Son éloquence & son esprit nous charment par des traits de feu & par des images enchanteresses qu’on ne trouve en aucun autre auteur, ni si fréquentes, ni d’une si grande beauté, enfin par une energie de style qui lui est particuliere. C’est ainsi que pour donner une idée d’un tableau où Apelle avoit représenté un héros nud, il déclare que c’étoit un défi fait à la nature. Il dit de deux hoplitites, ouvrage de Parrhasius: “celui qui court, on le voit suer; celui qui met les armes bas, on le sent haleter. Apelle, dit – il allleurs, peignit ce qui est impossible à peindre, le bruit du tonnerre & la lueur des éclairs”. Matiere de style, comme en matiere de peinture, les savantes exagérations sont quelquefois nécessaires; & ce principe doit être gravé dans l’esprit d’un peintre s’il veut parvenir à l’intelligence de ce que Pline a écrit & de ce que Apelle avoit exécuté.

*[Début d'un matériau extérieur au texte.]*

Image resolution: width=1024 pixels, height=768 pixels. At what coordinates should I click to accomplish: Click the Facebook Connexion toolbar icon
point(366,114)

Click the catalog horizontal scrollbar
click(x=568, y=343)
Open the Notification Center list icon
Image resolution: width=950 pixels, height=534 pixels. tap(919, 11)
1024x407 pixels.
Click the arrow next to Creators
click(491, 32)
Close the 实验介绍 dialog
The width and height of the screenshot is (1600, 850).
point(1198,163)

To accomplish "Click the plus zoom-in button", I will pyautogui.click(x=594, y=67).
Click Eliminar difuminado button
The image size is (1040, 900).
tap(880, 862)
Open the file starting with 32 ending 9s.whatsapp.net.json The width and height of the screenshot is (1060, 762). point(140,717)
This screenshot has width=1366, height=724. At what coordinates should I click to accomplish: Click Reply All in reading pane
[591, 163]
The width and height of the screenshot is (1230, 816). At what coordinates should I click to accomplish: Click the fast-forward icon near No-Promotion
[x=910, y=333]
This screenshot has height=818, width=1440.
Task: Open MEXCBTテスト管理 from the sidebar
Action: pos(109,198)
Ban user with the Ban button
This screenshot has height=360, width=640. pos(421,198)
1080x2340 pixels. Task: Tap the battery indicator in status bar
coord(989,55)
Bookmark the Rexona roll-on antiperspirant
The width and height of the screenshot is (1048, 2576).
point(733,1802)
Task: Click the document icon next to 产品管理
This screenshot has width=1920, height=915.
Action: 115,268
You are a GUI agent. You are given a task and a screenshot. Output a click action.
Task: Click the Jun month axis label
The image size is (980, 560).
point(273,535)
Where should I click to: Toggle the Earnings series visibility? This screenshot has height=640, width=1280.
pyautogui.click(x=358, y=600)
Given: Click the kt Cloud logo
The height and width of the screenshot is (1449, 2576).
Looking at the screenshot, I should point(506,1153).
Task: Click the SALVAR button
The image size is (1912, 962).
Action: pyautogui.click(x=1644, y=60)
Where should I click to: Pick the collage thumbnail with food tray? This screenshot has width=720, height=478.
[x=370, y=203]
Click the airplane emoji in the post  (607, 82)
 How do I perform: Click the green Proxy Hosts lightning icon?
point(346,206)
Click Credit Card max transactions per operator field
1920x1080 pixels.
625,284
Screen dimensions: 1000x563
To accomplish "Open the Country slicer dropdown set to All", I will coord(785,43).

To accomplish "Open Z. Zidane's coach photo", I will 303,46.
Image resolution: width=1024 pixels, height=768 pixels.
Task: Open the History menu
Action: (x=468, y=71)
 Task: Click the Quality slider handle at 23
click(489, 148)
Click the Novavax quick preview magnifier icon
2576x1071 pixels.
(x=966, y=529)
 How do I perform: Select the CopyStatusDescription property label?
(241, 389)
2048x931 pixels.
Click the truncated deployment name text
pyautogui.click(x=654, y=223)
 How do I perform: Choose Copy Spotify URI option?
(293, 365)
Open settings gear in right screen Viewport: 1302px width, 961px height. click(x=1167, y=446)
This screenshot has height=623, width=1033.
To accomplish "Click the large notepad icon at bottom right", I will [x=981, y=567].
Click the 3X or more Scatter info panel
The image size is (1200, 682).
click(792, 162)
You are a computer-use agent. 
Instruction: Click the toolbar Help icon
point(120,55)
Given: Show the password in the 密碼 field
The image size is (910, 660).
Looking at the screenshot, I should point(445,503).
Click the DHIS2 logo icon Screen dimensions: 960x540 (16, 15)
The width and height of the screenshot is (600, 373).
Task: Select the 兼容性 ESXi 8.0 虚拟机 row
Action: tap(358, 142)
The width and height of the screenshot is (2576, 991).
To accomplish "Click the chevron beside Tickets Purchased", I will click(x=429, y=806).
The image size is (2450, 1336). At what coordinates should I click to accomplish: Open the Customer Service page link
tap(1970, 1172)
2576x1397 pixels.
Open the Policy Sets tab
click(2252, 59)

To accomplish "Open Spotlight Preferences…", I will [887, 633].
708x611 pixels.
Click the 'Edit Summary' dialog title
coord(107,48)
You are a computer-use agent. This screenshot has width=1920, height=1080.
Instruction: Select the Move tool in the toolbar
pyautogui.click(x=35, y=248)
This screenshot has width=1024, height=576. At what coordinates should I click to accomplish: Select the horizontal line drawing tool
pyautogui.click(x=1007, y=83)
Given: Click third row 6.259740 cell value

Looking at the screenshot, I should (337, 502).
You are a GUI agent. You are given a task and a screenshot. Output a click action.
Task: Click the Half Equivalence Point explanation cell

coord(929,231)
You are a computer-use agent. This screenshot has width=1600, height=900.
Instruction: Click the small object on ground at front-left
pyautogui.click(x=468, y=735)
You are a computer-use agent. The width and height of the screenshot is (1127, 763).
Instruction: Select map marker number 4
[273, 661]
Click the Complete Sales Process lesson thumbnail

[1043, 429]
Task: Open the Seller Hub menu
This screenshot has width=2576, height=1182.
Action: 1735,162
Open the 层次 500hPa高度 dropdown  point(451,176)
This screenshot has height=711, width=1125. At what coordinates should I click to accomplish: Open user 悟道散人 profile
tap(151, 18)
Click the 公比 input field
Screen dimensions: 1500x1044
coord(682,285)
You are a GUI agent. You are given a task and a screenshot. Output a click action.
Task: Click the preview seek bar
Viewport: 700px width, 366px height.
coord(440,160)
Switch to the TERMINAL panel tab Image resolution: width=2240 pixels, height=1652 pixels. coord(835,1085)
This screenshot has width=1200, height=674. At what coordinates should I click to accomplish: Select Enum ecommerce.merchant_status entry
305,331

Il est donc vraissemblable que personne ne s’avisera jamais de traiter Pline en qualite d’historien des Peintres ou d’enthousiaste, sans connoissance de cause, ou de déclamateur qui joue l’homme passionné, ou d’écrivain infidelle & frivole. Les qualifications diamétralement opposées sont précisément celles qui caractérisent ce grand homme, heureusement pour sa gloire, heureusement pour celle des arts dont il a été le panégyriste, heureusement enfin pour l’intérêt de la littérature & des sciences dont il a été le dépositaire.
Voilà ce que j’avois à dire sur Pline & sur la peinture des Romains; c’est un précis de deux beaux mémoires donnés par M. de Caylus & par M. de la Nauze dans le recueil de littérature, tome XXV.